DO THIS:
Answer these questions from the wasm quants page:
1. What page type does the metadata table list?
2. Which source file implements the SIMD128-specific acceleration?
3. What is the listed last-updated date and time?

EXCERPTED TEXT:

Implementation:Ggml org Ggml Cpu wasm quants
Metadata
| Field | Value |
|---|---|
| Page Type | Implementation (Architecture-Specific SIMD) |
| Knowledge Sources | GGML |
| Domains | ML_Infrastructure, Tensor_Computing, SIMD_Optimization |
| Last Updated | 2025-05-15 12:00 GMT |
Overview
WebAssembly SIMD128-optimized quantization, dequantization, and dot product routines for GGML quantized tensor formats, enabling fast inference in web browsers and WASM runtimes.
Description
arch/wasm/quants.c implements WebAssembly SIMD128-specific acceleration for GGML quantization operations, targeting web browsers and WASM runtimes that support the SIMD128 proposal.

INFORMATION PROVIDED:
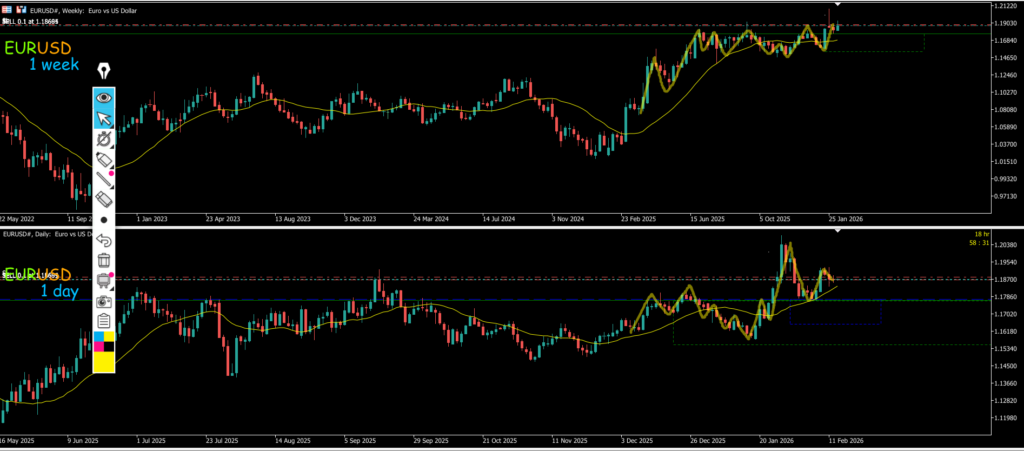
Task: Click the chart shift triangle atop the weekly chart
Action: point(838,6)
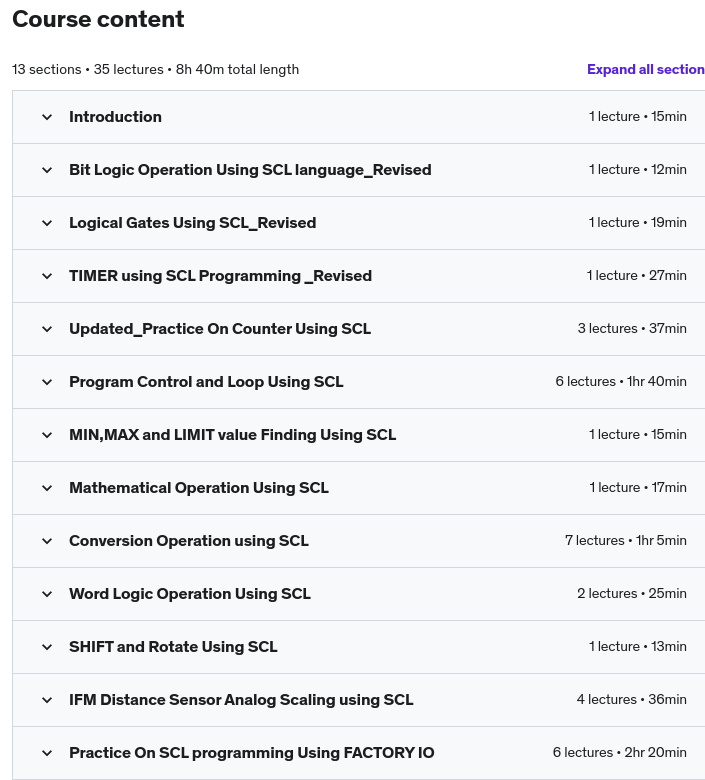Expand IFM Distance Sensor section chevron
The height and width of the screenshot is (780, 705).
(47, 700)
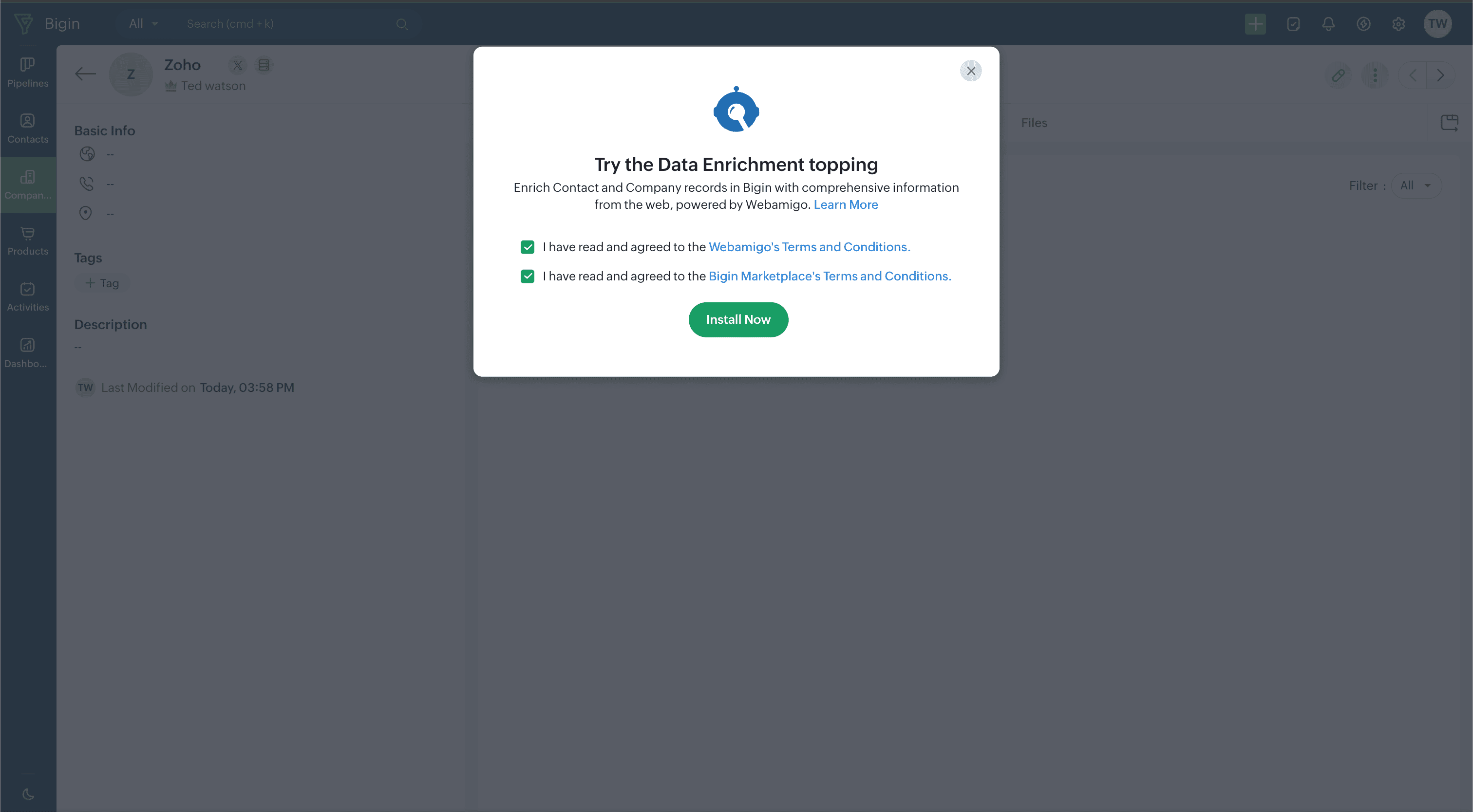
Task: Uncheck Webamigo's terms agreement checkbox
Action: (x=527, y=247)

FULL SOLUTION:
1. Implementation (Architecture-Specific SIMD)
2. arch/wasm/quants.c
3. 2025-05-15 12:00 GMT